Historic building in Meridian, Idaho

The E.F. Hunt House in Meridian, Idaho, USA, is a 1½-story Craftsman bungalow designed by Tourtellotte & Hummel and constructed in 1913. The house has an unusual roof design, with a lateral ridge beam extending beyond left and right gables, hip roofs on either side of a prominent, front facing gable, and a lower hip roof above a cross facade porch. Double notch rafters project from lateral eaves and from cantilevered window bays with shed roofs below the side facing gables. Narrow clapboard siding covers exterior walls. The front porch is supported by square posts with geometric, dropped caps. Tourtellotte & Hummel had used the square post decorations in other Bungalow houses, and a more elaborate example is found on the porch of the William Sidenfaden House (1912) in Boise. The house was added to the National Register of Historic Places in 1982.

==Ernest F. Hunt==
Ernest F. Hunt (September 17, 1871—October 16, 1933) moved from Boise to Meridian in 1908, purchasing the mercantile business of L.K. Deck on Broadway Avenue. A 1913 fire at the business destroyed most of Hunt's inventory, but he temporarily reopened the store at Meridian's I.O.O.F. building.

The Hunt family moved into their 8-room bungalow in 1913, and a year later Hunt leased a 160-acre ranch five miles from Meridian, owned by the Riedel Brothers.

In 1915, Hunt and his partner Robert Pfost organized the Meridian Produce Company.

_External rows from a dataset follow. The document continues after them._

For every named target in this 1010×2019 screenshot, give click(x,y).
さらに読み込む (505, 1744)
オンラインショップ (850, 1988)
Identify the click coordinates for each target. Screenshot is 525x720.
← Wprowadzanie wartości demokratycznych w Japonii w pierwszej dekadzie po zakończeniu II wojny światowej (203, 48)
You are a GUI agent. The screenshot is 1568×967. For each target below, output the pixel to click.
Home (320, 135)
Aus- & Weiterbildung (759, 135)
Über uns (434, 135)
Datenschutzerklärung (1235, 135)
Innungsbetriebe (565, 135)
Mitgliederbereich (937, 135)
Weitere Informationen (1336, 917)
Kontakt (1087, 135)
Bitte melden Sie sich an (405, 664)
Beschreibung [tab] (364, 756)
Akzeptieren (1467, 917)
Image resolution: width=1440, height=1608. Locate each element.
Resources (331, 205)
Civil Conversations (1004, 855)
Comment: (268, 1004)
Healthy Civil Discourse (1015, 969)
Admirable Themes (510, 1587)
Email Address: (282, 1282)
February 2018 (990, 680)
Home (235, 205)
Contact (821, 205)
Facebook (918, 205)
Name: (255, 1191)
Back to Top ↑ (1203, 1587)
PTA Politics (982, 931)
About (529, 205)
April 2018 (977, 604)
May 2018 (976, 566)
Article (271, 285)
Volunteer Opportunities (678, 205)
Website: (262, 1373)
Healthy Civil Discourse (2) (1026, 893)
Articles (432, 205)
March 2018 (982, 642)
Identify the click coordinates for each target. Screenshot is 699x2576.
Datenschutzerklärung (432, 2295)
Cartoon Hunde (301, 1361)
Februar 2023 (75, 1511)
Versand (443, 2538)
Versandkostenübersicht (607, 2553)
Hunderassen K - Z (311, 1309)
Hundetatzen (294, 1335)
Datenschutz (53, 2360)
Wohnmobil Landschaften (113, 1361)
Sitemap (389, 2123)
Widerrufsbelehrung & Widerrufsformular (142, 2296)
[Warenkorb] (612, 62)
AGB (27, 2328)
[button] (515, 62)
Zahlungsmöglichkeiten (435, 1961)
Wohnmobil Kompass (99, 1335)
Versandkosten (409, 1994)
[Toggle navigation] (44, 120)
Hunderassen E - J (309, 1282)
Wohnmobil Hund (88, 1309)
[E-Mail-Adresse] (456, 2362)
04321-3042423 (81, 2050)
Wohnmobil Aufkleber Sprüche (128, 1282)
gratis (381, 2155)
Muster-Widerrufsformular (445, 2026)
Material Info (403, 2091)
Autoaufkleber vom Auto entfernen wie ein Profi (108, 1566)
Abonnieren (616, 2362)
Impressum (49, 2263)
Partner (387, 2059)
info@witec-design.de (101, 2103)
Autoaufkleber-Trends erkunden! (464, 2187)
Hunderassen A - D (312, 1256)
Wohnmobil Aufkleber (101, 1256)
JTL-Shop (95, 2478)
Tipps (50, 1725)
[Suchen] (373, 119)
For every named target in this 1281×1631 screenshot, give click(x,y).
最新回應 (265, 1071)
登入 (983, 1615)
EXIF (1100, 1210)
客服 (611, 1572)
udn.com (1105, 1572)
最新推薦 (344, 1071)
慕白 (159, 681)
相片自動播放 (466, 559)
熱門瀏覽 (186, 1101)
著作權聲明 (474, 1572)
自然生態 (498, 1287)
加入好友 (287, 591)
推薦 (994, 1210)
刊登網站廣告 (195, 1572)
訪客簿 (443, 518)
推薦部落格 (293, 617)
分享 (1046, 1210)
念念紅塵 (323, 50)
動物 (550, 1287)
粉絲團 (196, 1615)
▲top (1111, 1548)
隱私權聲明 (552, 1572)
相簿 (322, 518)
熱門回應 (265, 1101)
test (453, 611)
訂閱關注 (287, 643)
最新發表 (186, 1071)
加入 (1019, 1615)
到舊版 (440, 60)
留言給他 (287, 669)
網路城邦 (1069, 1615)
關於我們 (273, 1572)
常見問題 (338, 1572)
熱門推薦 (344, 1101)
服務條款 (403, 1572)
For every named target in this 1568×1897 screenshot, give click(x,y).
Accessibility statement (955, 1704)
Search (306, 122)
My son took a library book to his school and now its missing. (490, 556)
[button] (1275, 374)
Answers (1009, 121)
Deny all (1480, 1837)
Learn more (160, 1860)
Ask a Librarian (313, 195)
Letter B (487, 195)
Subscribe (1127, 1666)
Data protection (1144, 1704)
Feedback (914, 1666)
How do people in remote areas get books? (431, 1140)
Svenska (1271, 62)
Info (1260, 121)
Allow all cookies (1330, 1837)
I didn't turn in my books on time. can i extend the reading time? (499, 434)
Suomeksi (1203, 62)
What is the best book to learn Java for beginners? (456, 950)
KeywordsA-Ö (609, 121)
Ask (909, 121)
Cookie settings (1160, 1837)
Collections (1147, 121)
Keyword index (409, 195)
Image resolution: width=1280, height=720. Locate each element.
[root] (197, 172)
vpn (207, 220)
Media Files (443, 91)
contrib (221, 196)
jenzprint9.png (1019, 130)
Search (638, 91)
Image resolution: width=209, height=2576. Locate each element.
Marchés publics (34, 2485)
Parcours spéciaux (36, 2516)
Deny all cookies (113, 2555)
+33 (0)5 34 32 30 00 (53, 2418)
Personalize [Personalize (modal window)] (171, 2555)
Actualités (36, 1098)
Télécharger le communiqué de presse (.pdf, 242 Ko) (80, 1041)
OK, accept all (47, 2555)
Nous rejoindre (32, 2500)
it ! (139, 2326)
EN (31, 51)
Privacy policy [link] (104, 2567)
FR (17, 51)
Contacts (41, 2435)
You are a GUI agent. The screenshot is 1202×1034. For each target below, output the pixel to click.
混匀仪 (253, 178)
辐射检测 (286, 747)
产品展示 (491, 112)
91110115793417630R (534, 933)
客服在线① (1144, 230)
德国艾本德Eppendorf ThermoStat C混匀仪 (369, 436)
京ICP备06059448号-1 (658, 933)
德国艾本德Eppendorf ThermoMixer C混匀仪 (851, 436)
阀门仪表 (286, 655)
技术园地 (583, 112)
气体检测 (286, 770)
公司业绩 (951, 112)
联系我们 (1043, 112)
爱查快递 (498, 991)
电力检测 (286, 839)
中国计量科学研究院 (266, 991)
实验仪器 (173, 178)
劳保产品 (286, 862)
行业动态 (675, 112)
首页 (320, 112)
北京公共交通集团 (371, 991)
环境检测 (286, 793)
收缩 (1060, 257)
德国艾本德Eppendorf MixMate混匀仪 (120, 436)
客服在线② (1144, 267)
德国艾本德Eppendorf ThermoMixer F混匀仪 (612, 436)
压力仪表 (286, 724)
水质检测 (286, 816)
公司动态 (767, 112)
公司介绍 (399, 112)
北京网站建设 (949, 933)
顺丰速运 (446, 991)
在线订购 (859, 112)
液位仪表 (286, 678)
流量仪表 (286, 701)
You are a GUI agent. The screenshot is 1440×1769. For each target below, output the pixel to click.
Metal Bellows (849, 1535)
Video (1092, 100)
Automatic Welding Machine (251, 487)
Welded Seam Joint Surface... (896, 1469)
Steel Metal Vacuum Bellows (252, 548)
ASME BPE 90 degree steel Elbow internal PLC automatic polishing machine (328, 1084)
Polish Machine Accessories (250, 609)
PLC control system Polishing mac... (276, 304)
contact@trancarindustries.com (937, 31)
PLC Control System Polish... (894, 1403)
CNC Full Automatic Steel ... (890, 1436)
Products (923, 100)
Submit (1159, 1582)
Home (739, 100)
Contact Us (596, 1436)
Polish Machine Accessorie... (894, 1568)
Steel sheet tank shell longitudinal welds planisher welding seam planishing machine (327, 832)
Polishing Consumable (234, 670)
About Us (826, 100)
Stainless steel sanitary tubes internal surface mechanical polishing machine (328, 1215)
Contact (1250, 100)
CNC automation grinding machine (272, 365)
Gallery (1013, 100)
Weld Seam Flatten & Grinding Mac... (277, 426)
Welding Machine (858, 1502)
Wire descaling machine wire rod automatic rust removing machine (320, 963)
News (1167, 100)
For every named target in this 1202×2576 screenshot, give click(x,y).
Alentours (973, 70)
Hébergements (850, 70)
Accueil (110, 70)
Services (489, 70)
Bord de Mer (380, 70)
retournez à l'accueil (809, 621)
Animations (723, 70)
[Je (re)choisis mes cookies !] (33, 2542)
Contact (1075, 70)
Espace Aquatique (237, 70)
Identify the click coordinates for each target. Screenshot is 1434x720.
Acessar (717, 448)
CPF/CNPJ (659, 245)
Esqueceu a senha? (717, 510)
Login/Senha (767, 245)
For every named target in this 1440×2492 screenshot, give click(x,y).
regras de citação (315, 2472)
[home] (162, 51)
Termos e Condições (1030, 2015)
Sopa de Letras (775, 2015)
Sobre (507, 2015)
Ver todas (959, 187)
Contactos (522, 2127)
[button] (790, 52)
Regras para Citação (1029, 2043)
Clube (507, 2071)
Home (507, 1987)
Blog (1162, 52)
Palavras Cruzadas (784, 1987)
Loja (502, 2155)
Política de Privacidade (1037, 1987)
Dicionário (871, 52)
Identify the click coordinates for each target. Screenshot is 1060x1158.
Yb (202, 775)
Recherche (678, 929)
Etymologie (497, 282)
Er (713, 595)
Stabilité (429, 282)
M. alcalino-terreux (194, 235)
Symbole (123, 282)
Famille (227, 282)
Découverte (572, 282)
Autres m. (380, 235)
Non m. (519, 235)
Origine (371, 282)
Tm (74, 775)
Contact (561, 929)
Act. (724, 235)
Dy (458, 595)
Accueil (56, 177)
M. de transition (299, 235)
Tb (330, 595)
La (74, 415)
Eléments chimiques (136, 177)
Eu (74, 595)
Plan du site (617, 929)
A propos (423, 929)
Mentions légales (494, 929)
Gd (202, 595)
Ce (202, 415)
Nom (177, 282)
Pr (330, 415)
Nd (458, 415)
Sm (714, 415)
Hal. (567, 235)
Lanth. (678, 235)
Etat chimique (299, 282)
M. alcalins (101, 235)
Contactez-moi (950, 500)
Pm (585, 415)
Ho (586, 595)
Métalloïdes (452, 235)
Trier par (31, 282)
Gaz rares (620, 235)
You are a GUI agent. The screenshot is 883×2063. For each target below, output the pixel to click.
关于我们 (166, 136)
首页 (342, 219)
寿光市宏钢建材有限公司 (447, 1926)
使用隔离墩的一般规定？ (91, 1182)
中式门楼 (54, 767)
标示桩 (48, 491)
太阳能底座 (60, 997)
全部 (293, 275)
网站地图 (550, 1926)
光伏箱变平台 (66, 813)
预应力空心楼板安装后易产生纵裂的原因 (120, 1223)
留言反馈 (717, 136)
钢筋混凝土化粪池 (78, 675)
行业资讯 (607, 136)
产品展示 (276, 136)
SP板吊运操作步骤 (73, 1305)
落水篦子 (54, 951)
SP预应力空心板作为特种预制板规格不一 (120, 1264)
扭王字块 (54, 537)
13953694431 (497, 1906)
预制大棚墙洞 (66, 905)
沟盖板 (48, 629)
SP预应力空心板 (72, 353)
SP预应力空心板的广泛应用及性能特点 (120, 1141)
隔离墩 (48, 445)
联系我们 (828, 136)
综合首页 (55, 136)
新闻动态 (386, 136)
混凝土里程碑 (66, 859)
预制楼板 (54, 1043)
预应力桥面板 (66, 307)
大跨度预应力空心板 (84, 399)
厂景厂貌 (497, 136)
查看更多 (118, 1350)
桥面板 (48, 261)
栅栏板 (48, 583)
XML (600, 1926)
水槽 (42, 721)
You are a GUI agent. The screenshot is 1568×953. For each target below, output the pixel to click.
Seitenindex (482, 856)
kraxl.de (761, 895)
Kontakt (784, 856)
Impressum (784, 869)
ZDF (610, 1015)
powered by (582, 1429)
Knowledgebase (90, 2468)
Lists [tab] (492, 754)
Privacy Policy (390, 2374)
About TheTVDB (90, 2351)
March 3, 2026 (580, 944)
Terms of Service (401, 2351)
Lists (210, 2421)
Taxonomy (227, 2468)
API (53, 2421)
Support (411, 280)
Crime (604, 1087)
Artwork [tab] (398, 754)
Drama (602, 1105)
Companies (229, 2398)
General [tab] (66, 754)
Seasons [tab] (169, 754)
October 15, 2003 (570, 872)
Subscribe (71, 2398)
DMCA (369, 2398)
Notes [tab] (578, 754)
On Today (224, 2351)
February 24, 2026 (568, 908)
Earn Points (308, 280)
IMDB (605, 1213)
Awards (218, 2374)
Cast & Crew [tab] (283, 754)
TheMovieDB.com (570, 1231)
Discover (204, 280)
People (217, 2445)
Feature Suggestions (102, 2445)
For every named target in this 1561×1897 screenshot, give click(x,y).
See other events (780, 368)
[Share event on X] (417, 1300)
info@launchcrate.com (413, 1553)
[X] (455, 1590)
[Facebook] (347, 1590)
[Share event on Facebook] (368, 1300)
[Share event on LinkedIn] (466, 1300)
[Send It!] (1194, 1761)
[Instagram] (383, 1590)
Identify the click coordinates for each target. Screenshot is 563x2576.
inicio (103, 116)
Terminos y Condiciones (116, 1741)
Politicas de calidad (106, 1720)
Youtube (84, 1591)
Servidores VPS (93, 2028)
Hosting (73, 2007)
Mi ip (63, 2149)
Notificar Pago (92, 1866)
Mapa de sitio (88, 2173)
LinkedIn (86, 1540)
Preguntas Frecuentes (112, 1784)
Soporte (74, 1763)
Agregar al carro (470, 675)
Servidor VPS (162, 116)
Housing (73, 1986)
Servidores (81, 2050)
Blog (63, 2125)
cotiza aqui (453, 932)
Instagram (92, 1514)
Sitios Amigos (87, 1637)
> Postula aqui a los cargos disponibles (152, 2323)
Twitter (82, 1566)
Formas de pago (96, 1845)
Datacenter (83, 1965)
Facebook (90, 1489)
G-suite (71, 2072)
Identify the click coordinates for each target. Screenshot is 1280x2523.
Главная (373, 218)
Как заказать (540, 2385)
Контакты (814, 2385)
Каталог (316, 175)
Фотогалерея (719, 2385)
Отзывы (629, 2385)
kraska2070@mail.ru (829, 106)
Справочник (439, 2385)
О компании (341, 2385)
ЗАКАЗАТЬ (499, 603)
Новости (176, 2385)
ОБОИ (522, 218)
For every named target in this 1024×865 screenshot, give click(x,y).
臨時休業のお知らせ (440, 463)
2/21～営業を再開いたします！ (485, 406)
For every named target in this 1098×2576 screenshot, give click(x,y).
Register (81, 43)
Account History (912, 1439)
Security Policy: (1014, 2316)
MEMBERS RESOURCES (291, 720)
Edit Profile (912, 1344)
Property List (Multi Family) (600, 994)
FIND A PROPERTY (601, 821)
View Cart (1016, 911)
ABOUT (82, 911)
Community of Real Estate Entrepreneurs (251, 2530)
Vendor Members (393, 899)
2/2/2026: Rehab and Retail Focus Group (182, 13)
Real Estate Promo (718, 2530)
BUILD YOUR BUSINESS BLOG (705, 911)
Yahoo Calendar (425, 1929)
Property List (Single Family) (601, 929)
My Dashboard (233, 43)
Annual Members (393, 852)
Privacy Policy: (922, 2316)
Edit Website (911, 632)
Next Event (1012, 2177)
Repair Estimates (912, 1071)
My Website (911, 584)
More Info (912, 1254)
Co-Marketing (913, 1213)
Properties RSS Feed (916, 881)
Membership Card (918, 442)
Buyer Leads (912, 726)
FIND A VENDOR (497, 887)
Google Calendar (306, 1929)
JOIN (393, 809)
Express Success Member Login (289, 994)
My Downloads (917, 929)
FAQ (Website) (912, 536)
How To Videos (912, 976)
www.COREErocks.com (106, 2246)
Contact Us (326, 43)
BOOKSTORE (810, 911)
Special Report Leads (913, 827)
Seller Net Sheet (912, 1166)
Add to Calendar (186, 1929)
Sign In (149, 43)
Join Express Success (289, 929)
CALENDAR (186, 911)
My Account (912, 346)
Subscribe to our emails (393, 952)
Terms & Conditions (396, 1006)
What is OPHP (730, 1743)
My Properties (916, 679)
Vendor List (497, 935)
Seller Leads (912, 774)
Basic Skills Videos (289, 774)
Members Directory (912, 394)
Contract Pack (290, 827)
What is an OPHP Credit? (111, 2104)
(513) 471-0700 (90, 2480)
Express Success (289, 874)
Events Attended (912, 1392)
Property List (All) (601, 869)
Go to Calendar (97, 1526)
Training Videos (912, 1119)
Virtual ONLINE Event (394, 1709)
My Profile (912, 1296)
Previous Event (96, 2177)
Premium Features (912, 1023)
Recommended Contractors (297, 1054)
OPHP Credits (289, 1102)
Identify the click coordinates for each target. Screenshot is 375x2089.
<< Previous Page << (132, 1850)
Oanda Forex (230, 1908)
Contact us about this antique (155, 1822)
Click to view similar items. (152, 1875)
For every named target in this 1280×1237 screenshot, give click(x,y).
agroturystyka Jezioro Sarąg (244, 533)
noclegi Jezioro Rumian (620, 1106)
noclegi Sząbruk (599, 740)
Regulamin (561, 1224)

Pfost later married Hunt's daughter, Hazel. In 1923, Hunt and Pfost organized the Meridian Produce and Cold Storage Company, a poultry processing plant with a daily capacity of 15,000 chickens.

The Hunts leased the C.L. Dutton House in 1920, but they may have continued to own the E.F. Hunt House, and they remodeled a house in 1925. In 1932, they had returned to Boise and were living at the Alo-ha Apartments on Idaho Street. Ernest Hunt died in 1933.